Hak-İş Sendikası Genel Başkan Yardımcısı Hizmet-İş Sendikası Genel Başkanı Mahmut Arslan, işçileri Taksim Meydanı'na çağırdı.

Hak-İş Sendikası Genel Başkan Yardımcısı Hizmet-İş Sendikası Genel Başkanı Mahmut Arslan, Hizmet-İş Sendikası Sakarya Şubesi'ni ziyaret etti. Şube Başkanı Fahrettin Kütükçü ile görüşen Arslan, 1 Mayıs kutlamalarına Taksim Meydanı'nın açılmasıyla ilgili bir değerlendirme yaptı. Değerlendirme toplantısına Hizmet-İş Sendikası Genel Eğitim Sekreteri Ali Osman Kurt, Marmara Bölge Başkanı Mustafa Taştekin, Öz Orman-İş Sendikası Bölge Başkanı Adem Öz, Çelik-İş Temsilcisi Rıfat Kurt, Hizmet İş Sendikası Şube
Başkanı Fahrettin Kütükçü, Hizmet İş Sakarya Şubesi kadın Komisyonu Başkanı Sebahat Ismarlayıcı ile iş yeri temsilcileri katıldı. Toplantının ardından bir basın toplantısı düzenleyen Arslan, 1 Mayıs işçi bayramında Taksim Meydanının kutlamalara açılmasını değerlendirdi.
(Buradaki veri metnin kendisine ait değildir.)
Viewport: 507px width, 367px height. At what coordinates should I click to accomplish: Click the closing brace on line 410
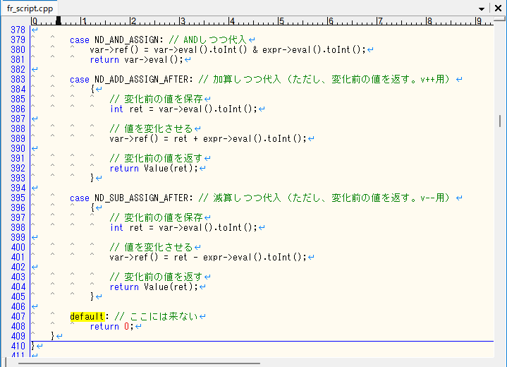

Arslan, Türkiye'yi 1 Mayıs paranoyasından kurtarmak gerektiğini belirterek, çatışmaların ve gerginliklerin öne çıktığı 1 Mayıs istemediklerini söyledi.
EMEKÇİLERİN GÜNÜ
Taksim Meydanı'nın 1977'de yaşanan olayların ardından kutlamalara kapatıldığını hatırlatan Arslan, konfederasyonun girişimleriyle 2009 yılında ilk defa 1 Mayıs'ı Taksim'de kutladıklarını hatırlattı.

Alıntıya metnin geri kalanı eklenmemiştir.